There was nothing popular about stading up to Saddam Hussein's refusal to comply with 16 successive security council resolutions. There was nothing popular about backing the United States when the French refused on any basis to agree to a second resolution directly threatening military action for another breach and continued non-compliance.
I supported the war in Iraq. And, I continue to support it. I continue to believe that the free world should be active in trying to manage the threats posed by facistic, dangerous regimes.
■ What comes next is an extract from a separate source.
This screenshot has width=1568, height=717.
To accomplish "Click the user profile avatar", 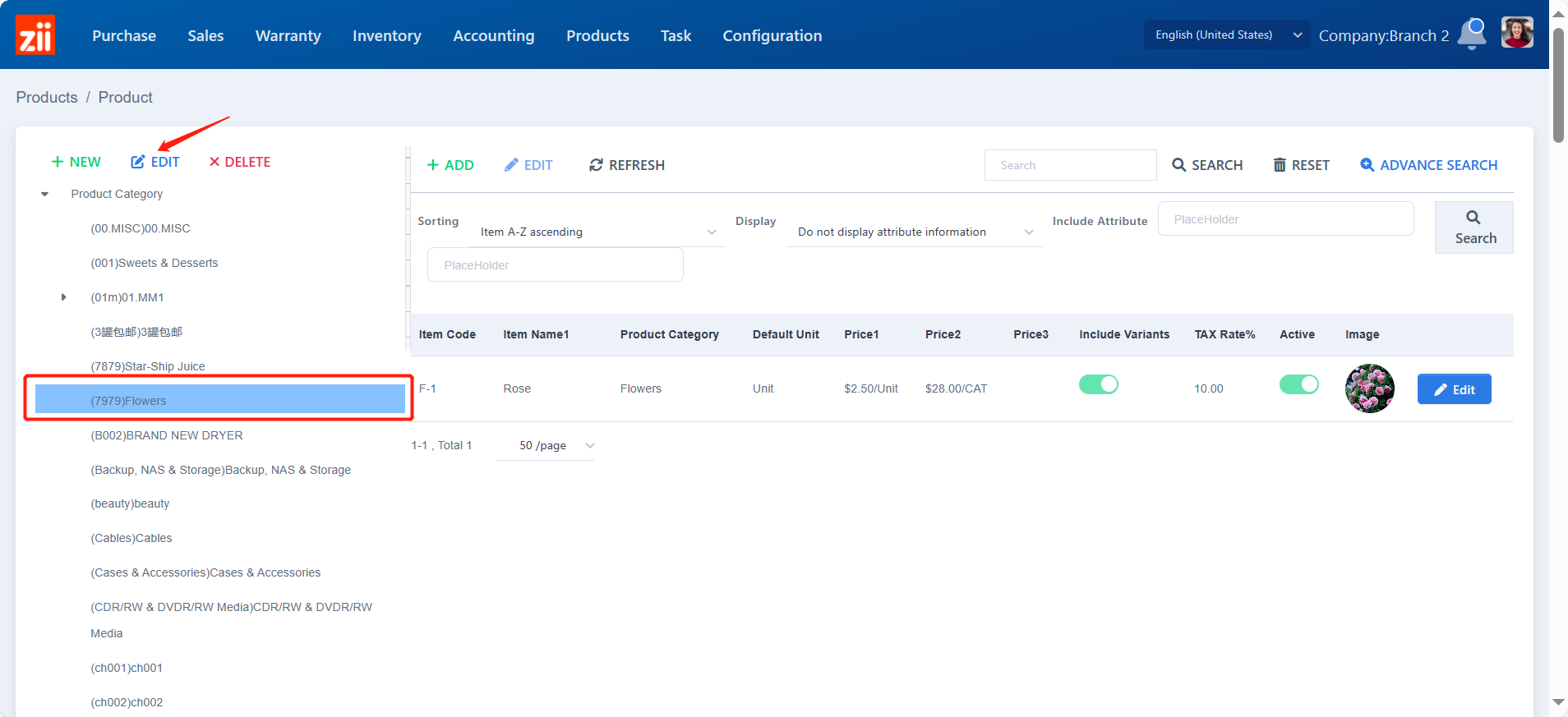I will click(1516, 34).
But, there have have been some awful mistakes in securing and rebuilding Iraq after the war.
One of Paul Bremmer's first actions was to create a more liberalized economy than arguably any other on the face of the planet, by removing all barriers, trade borders, or protectionist measures. Traders streamed across the Iraqi border with goods to sell. Iraq's comparitively well developed economy, in the drama of Saddam's removal was suddenly exposed to a whole host of new trading variables. In stead of a rebuilding effort lead by economists, international institutions, and humanitarian agencies, secured by the US military presence... we had instead a rebuilding effort lead by the US military pursuing the naive Bush economic dochtrine of less government is always for the best.
Was this even Democratic? Was it not up to the Iraqi people to determine their economic future when elections could be held? Was it not incumbent upon us as self-perceived liberators to safeguard the big decisions that the Iraqi people would face, and might in turn be united by... like the direction of their economic policy? Wasn't there some other way of managing the requisite private investment other than opening up Iraq's borders to everyone? Has this not aggrevated the perceived notion of the US being occupyers and not liberators?
Post war Iraq, has been, in my opinion a mismanaged failure. The British Empire invaded arab nations centuries ago under no professed intension to liberate their inhabitants... without any pretense that they were anything other than invaders and occupiers, and yet, miraculously, they managed the economic growth and security of those nations with a great deal more efficiency than has taken place in Iraq.
The insurgency, terrorism, beheadings, social fragmentation IS the epitaph of the Iraq war. And, unfortunately, it will be the legacy of what I still believe to be a brave confrontation with a malevolent dictator capable of committing mass murder and destablising the entire region.
It doesn't matter if I, and others who thought like me were right to support the war. The reality is it has failed thus far because the primary objectives have not been achieved.
The region is not more stabile.
The integrity of the U.N. has been undermined, and not upheld.
It was very sad for me to see Tony Blair sail into a healthy 9-12 point lead during the build up to the British general election as the public debate focused upon domestic issues, only for Iraq to rear its head in the last two weeks, and for that lead to be consequently eroded to three points of an embarrisingly limp opposition Conservative party.
The terrorism on September 11th, in Bali, Madrid, London, and now Egypt has nothing to do with the operation of Iraq. Two of those attacks took place before the war in Iraq had even begun. Like I said, in my opinion, this terrorism is the last throes of a failing theocratic facistic ideal. These terrorists cannot stand the incompatibility of their pre-eminence with free societies, and the way freedom spreads throughout all nations over time.
John Pilger is so wrong. He doesn't understand the nature of the threat posed to us, and further, why inaction, and passivity in the face of this violent threat is the worst way of securing our safety.
But, Blair's legacy, so sadly spoiled by the failure of Iraqi reconstruction, is now a very easy place for anxious ideologues to lay blame.